» EXERCISE GOAL:
Lines below starting with the line with "rigidindustries (693, 2428)" and going on through the line with "April 2014 (713, 1687)" must be output exactly; the rest of the records must be left out.

*** Opening DATASET CONTENT ***

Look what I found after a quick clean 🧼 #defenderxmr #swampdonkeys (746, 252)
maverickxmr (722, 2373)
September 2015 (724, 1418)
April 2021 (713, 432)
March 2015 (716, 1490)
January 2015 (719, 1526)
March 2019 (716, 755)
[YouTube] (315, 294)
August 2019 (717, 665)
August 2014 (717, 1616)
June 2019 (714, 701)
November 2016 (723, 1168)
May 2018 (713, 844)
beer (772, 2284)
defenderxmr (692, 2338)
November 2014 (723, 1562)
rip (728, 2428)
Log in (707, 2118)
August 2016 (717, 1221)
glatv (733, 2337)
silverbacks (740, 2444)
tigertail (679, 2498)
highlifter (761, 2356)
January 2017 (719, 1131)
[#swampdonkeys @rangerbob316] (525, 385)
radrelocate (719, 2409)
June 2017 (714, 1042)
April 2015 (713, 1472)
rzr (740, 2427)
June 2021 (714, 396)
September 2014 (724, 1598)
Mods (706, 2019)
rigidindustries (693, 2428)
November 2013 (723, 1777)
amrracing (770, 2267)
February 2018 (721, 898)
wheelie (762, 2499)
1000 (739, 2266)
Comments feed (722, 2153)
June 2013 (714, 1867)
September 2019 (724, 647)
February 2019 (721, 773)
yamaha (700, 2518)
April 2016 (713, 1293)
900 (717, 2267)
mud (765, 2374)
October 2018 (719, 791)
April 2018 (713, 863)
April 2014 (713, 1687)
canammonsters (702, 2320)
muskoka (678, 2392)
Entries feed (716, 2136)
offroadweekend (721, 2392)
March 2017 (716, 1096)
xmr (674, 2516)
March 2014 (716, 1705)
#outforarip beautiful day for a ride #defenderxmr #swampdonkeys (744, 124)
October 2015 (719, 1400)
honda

*** Closing DATASET CONTENT ***

» ANSWER FOR THE TASK:
rigidindustries (693, 2428)
November 2013 (723, 1777)
amrracing (770, 2267)
February 2018 (721, 898)
wheelie (762, 2499)
1000 (739, 2266)
Comments feed (722, 2153)
June 2013 (714, 1867)
September 2019 (724, 647)
February 2019 (721, 773)
yamaha (700, 2518)
April 2016 (713, 1293)
900 (717, 2267)
mud (765, 2374)
October 2018 (719, 791)
April 2018 (713, 863)
April 2014 (713, 1687)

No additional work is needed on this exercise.